Yesterday I was boiling water for oatmeal. As I poured a cup
of oatmeal flakes into the bubbling pot, a voice from nowhere, a voice from my
dead, appeared: it will stick to your ribs. The cartoon bubble works so well to
iconograph the thought process – a liquid like bubble, a soap bubble, inside
which move words or some mentalese equivalent.
So it was like that, a cartoon bubble, and it came out of my
past, maybe sixty years ago, at a table in Clarkston Georgia where my Dad, now
dead, said it, or my Mom, now dead, said it. It was poured into my ear, the ear
that was picking up a version of the world: stick to your ribs.
Probably my Dad. It sounded like the old man.
Of course, even as a child I did not think that oatmeal
literally stuck to your ribs, but the crossing of the evident, gluelike
stickiness of oatmeal and the idea of ribs, something I could feel if I put my
hands to my sides and squeezed my torso, somehow seemed brilliant. Everything
is, eventually, a question of stickiness. Or at least breakfast is: the jam,
the butter, the honey, the eggs.
And here I was far far away from that home, listening to my
dead wake up for a moment, and hand me that phrase again.

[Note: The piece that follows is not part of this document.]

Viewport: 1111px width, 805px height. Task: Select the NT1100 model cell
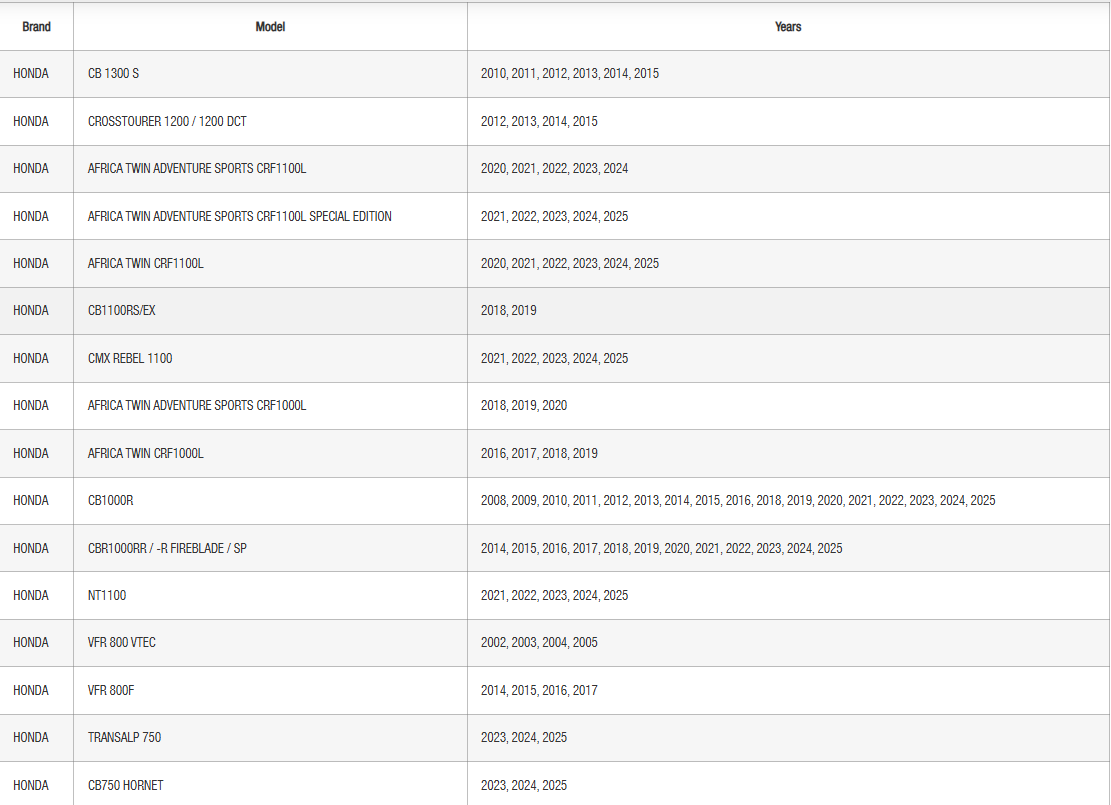(x=107, y=595)
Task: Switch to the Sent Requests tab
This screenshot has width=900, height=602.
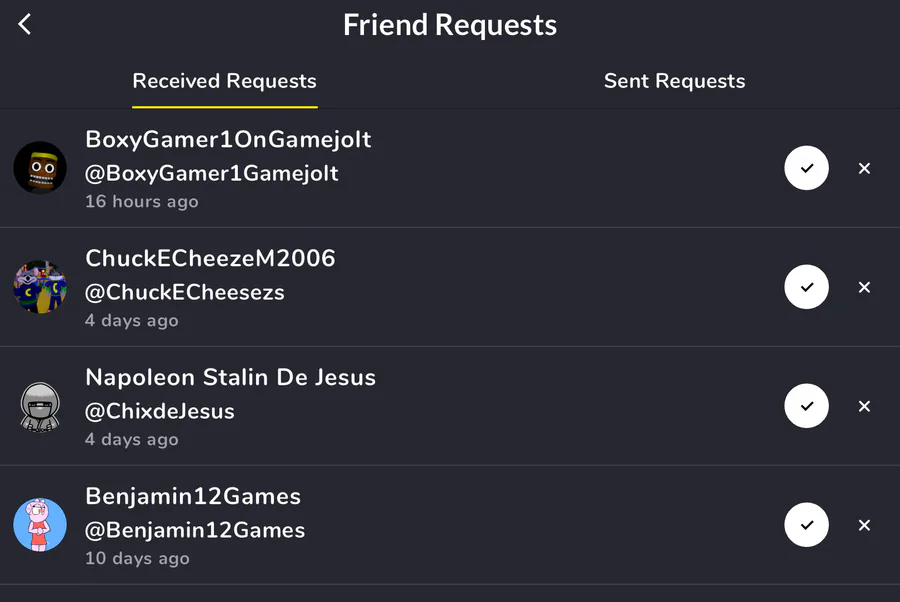Action: coord(674,81)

Though I’ve been washed in the blood of the multitudinous
wars that have erased the thought of the traditional afterlife from the
hivemind, like anybody else, I also have a sense of the afterlife. Not a plan
or a map. Not a place. But, like a cartoon bubble, a certain definite floating
as weird as the way neural discharges become a breakfast table in the long ago
and a phrase: stick to your ribs. These
things are well below the superficial level of reality in which things are “proved”.